I recently bought a brand new one myself, and I had the same issue.
Get about 12 tanks through it or so and it should clear up. Don't push it real hard though (it shouldn't be pushed hard anyways, it's a 30cc saw, it doesn't really have a lot of balls).
The sprocket tip of the bar was really tight on mine. Take off your chain and make sure that sprocket is spinning freely. If it isn't, just lube it the best you can just cut little stuff with it - don't cut anything bigger than 6", I'd suggest just nipping away at limbs for quite a few tanks....

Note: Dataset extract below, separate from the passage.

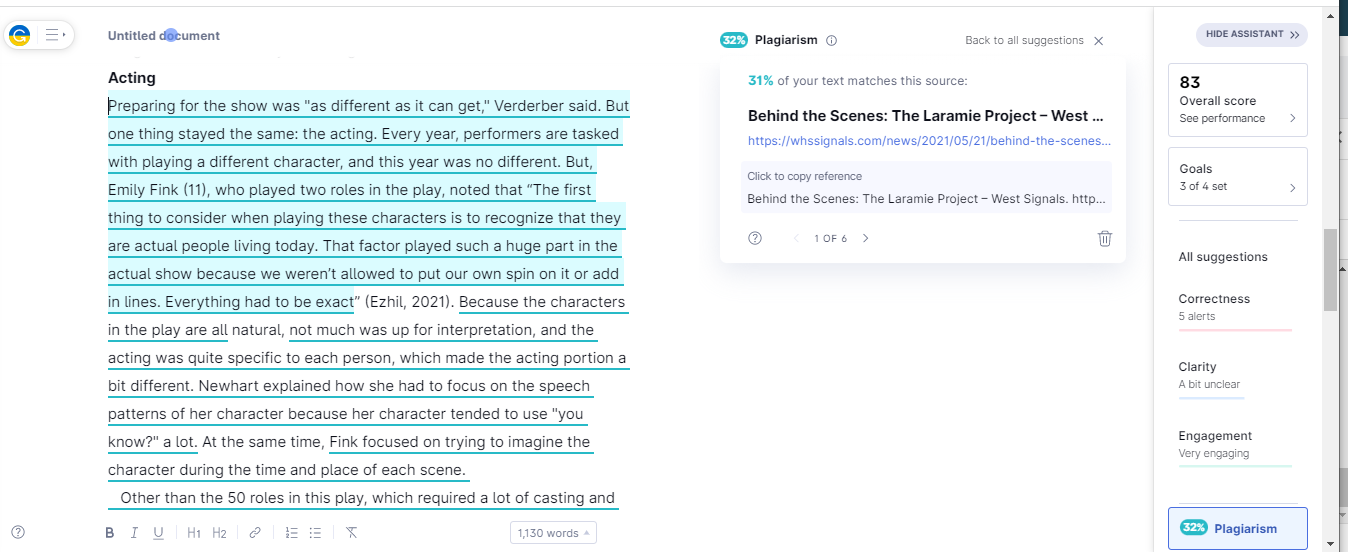The width and height of the screenshot is (1348, 552).
Task: Open the plagiarism info tooltip icon
Action: [832, 40]
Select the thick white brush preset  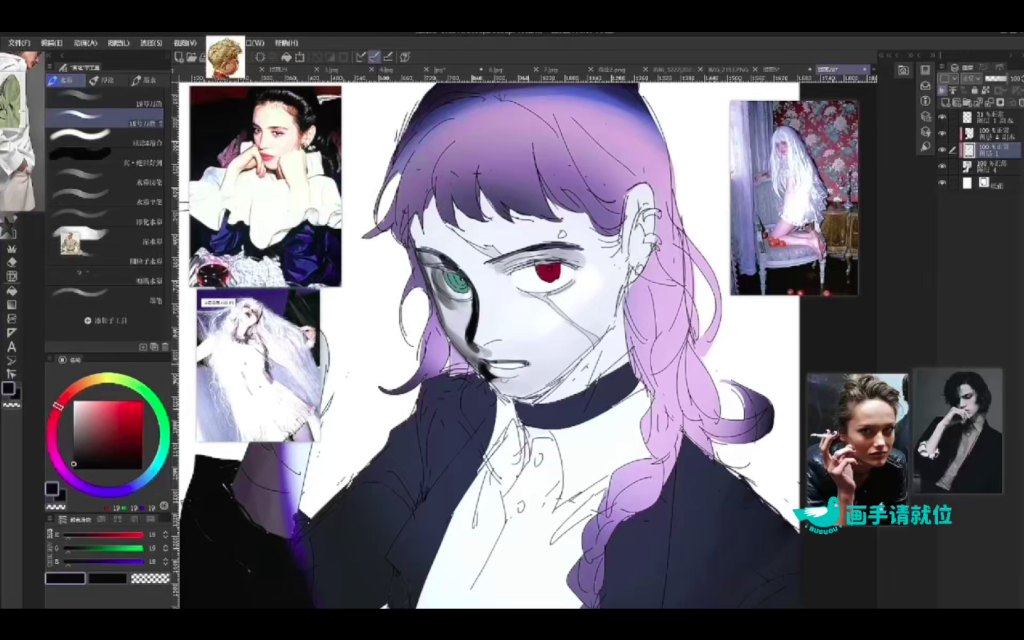(80, 133)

What kind of gas / oil you using?? Use 93 octane mixed 50:1 with NON synthetic oil for at least the first 10 tanks. Mine was running real smokey and stalling at idle as well. The dealer said that the Stihl synthetic was lubing the motor too good and the rings weren't getting hot enough to seat - resulting in some fuel to slip by and burn up in the muffler.
Check your spark plug and make sure it's clean and run that thing at high rpms for a few tanks in small wood.
That and also be sure not to lean into this saw. As I had stated, these saws rip, but don't have much torque. A 200lb guy burying the bar of a 170 in seasoned locust isn't the smartest of ideas.
If all that fails take it to your dealer and ax wat da dilly iz.